Lines that contain "target": how many are there in the listing below? Answer with a number and nothing more.

++++++++++

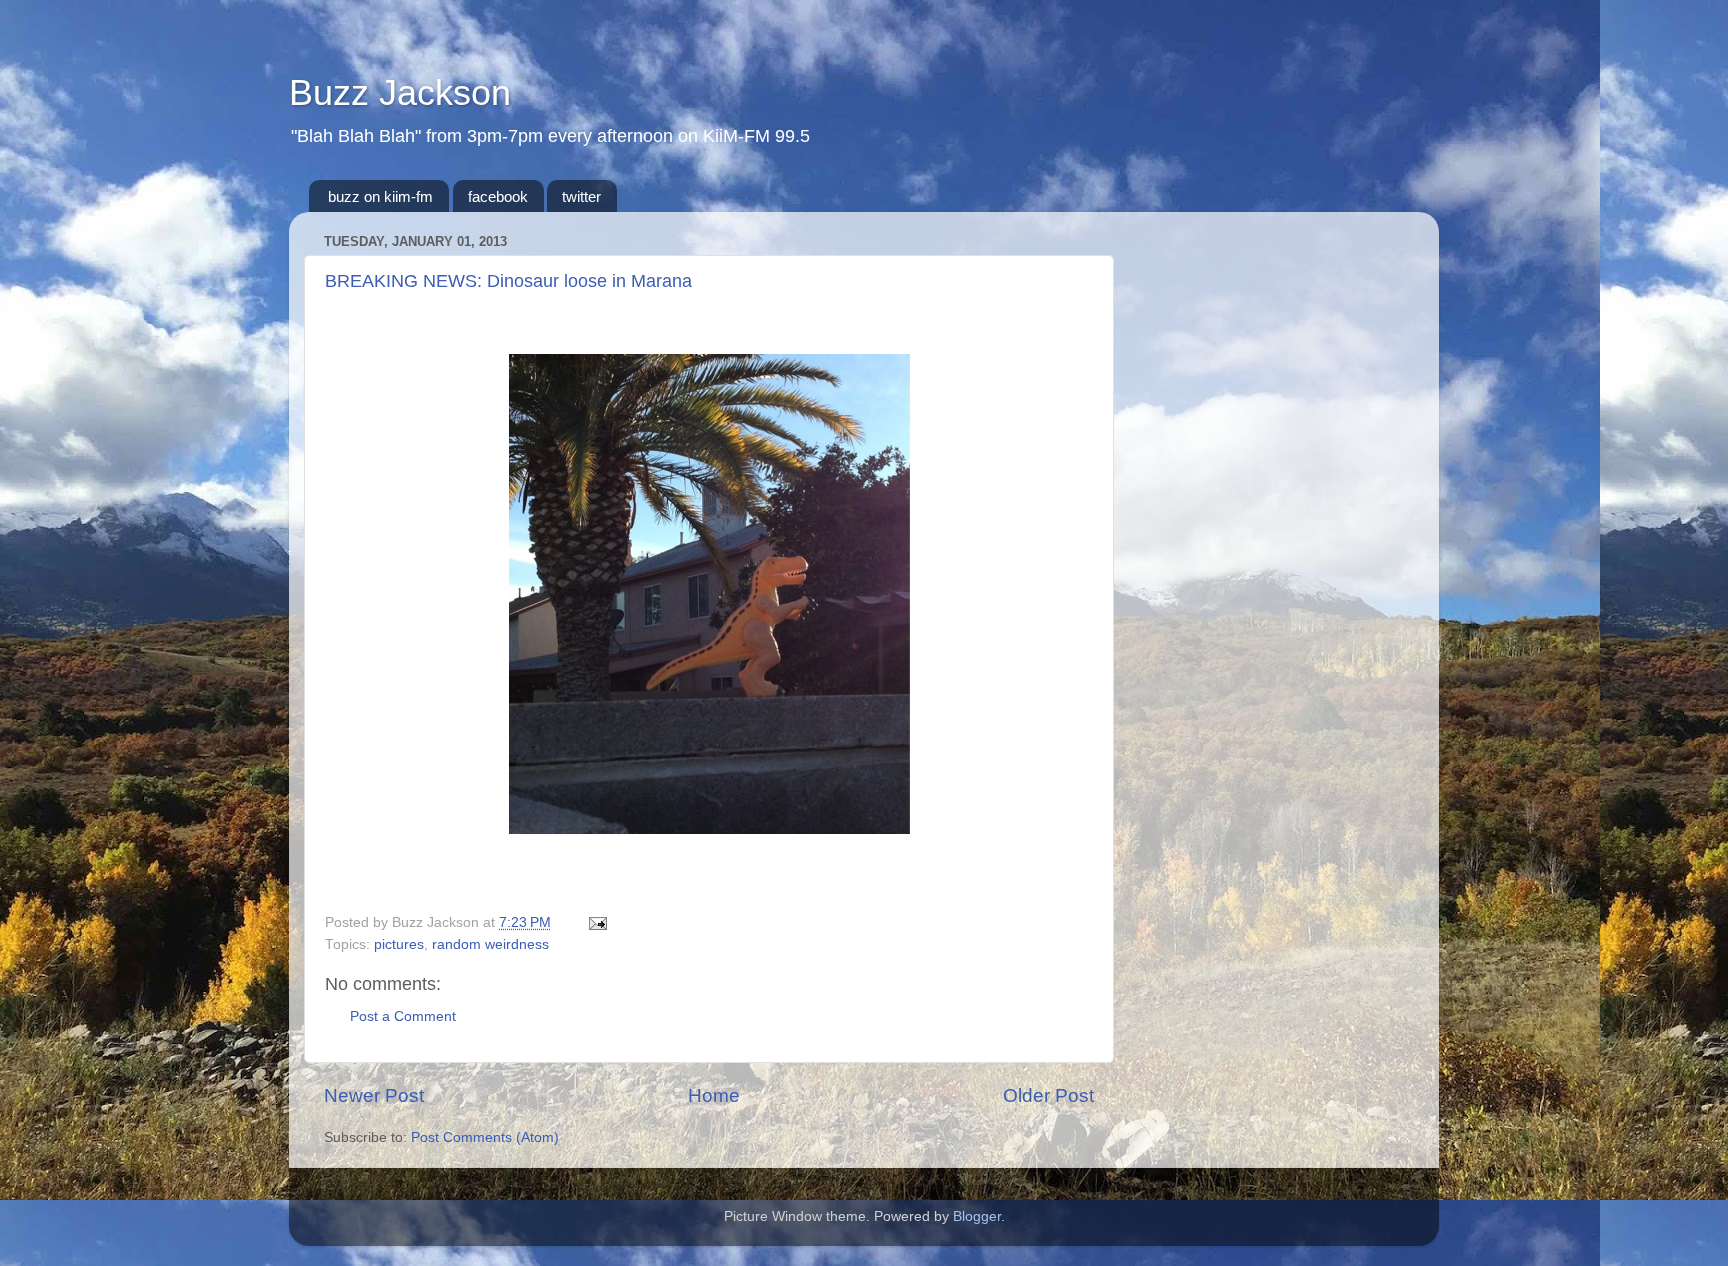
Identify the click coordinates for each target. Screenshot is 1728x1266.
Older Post (1048, 1095)
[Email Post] (594, 922)
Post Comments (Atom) (485, 1137)
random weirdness (490, 944)
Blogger (977, 1216)
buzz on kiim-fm (380, 196)
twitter (581, 196)
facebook (498, 196)
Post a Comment (403, 1016)
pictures (399, 944)
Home (714, 1095)
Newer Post (374, 1095)
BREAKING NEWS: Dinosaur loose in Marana (508, 281)
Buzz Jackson (400, 92)
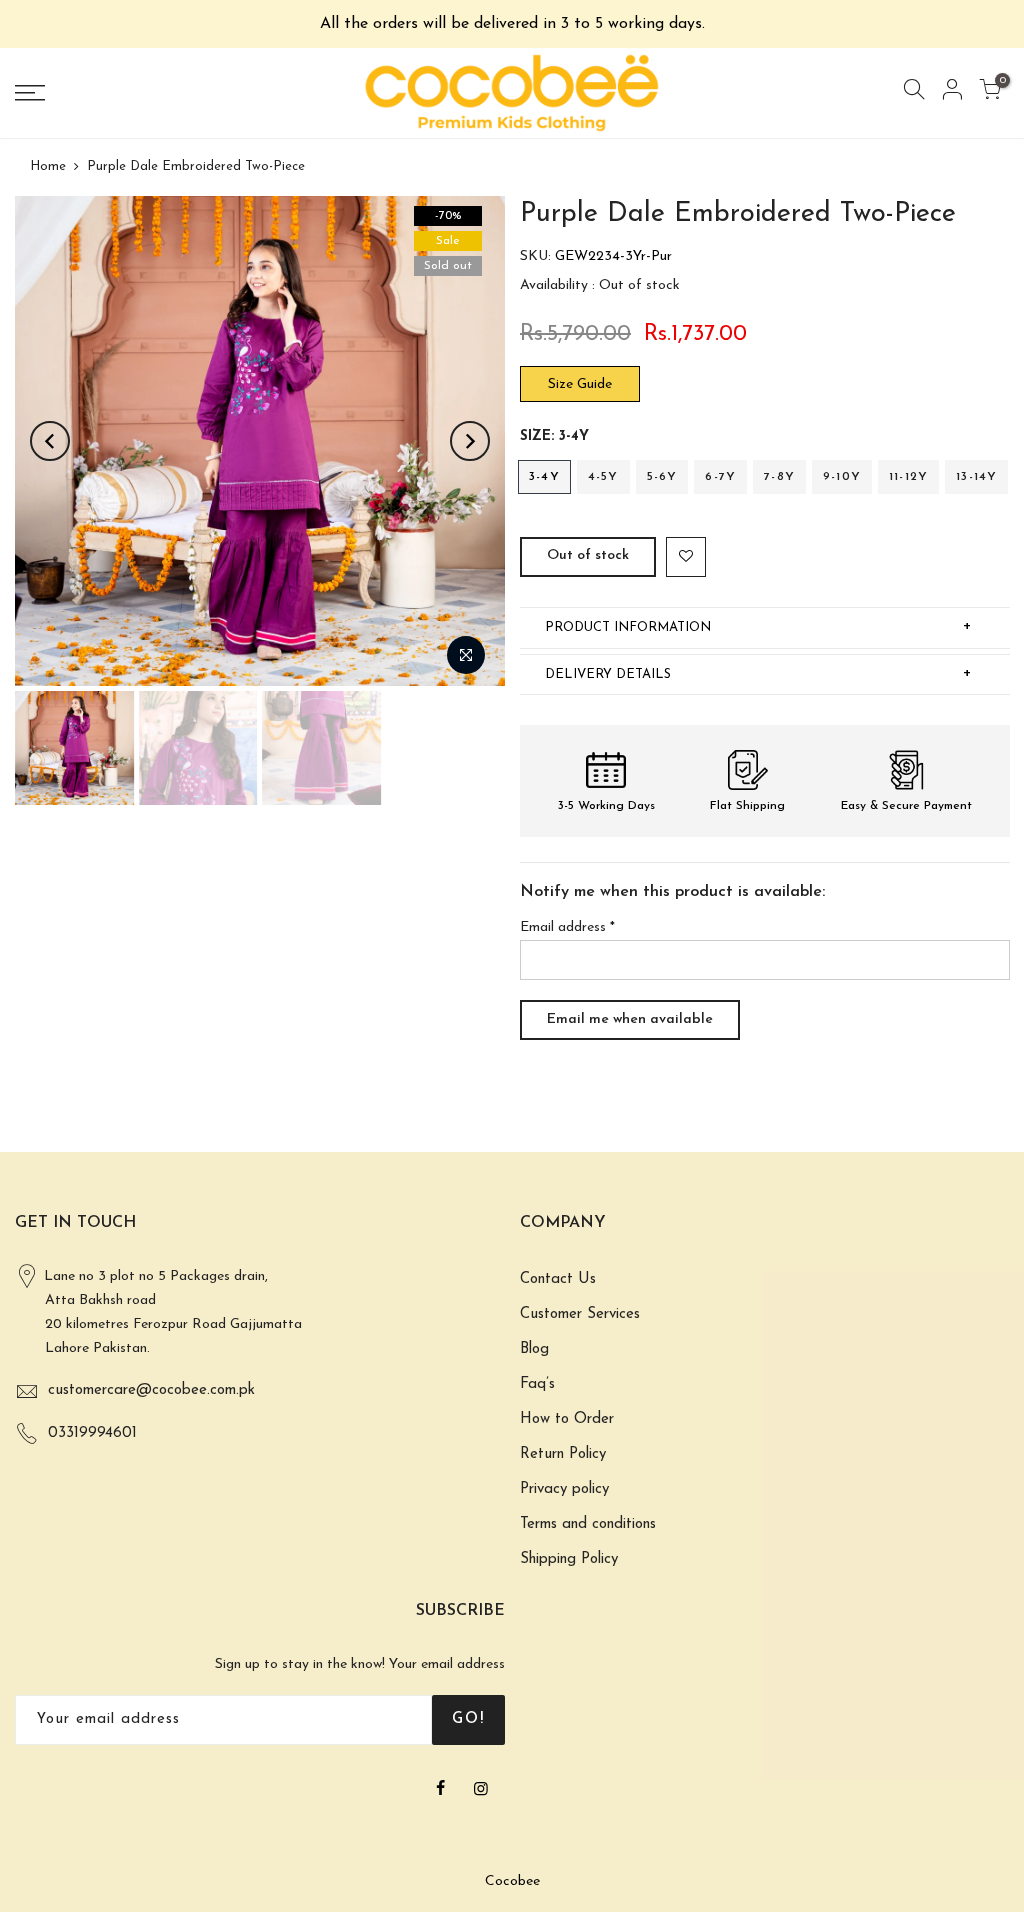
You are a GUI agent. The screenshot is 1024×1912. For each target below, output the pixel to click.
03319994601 (92, 1433)
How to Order (567, 1419)
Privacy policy (564, 1489)
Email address (567, 927)
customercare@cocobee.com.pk (151, 1390)
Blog (534, 1349)
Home (48, 166)
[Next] (470, 441)
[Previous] (50, 441)
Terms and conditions (588, 1524)
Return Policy (563, 1454)
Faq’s (537, 1384)
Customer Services (580, 1314)
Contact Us (558, 1279)
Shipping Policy (569, 1559)
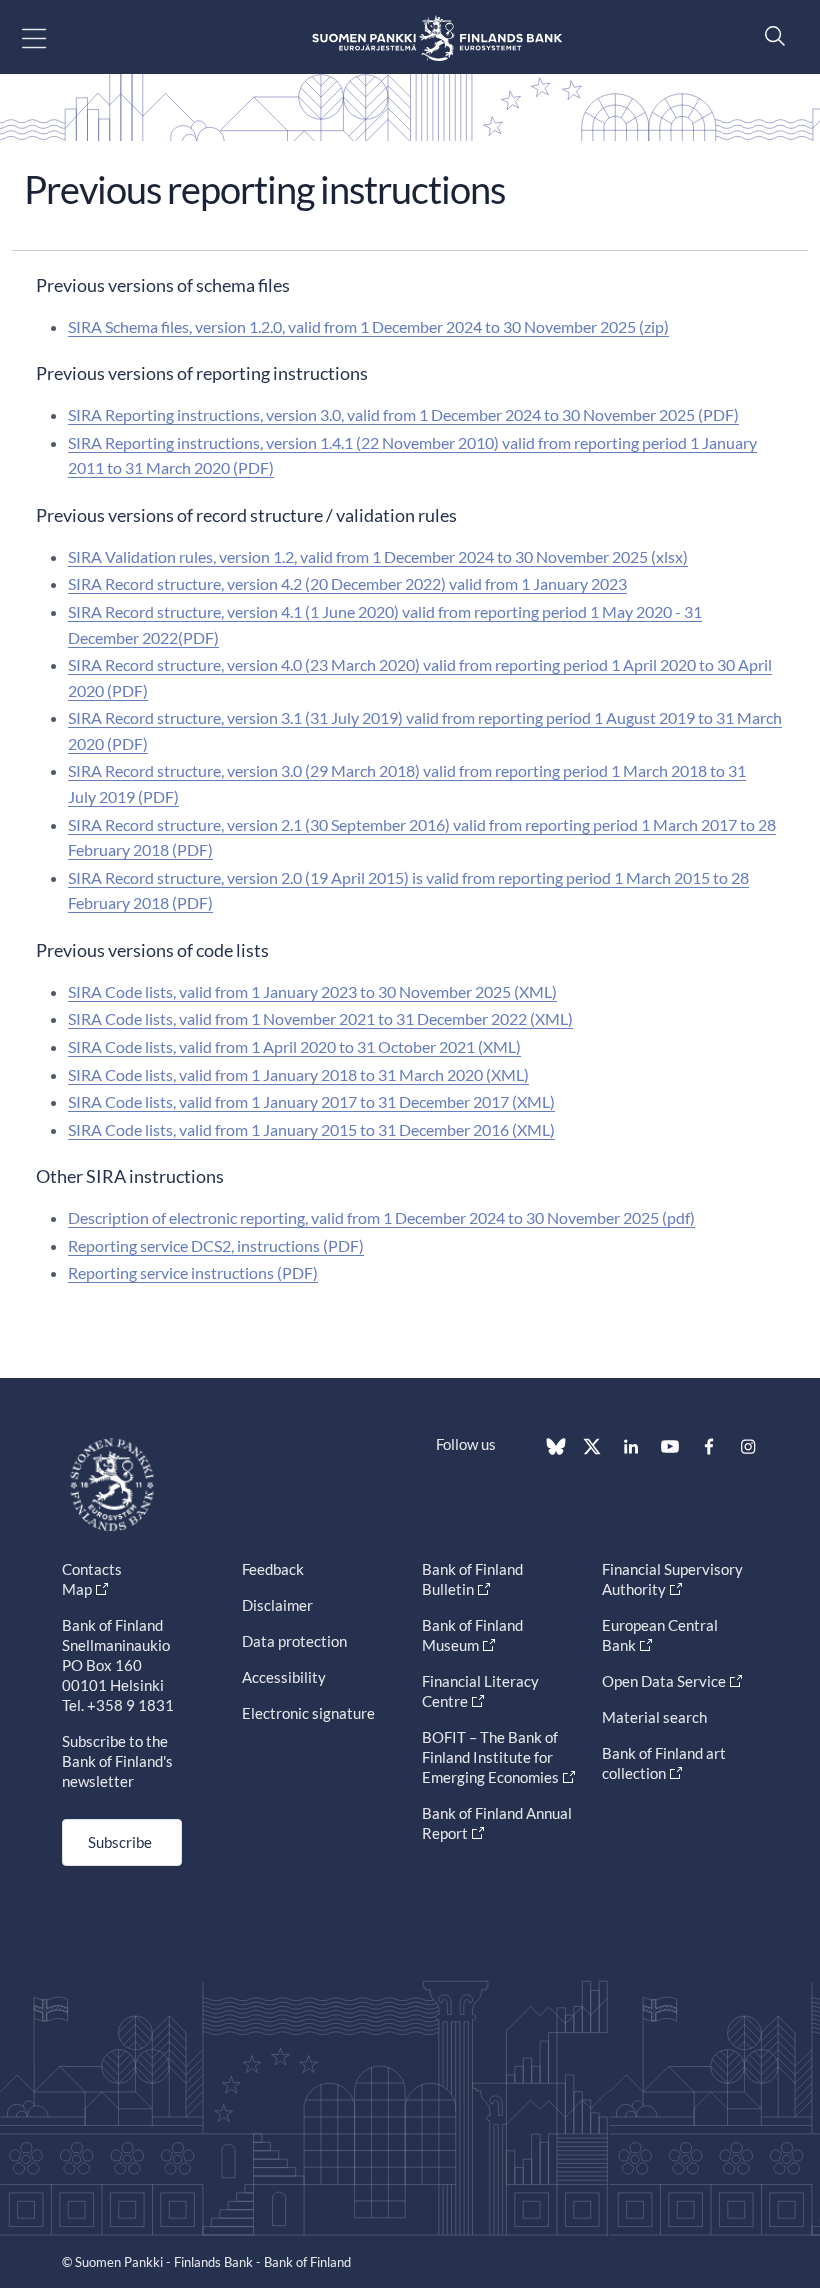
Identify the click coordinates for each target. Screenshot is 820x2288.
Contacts (92, 1569)
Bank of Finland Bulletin (472, 1579)
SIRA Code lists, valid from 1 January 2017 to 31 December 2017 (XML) (311, 1101)
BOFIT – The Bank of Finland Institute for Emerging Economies (490, 1757)
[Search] (770, 35)
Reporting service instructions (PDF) (193, 1272)
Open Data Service (664, 1681)
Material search (654, 1717)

++++++++++

Exercise response: 3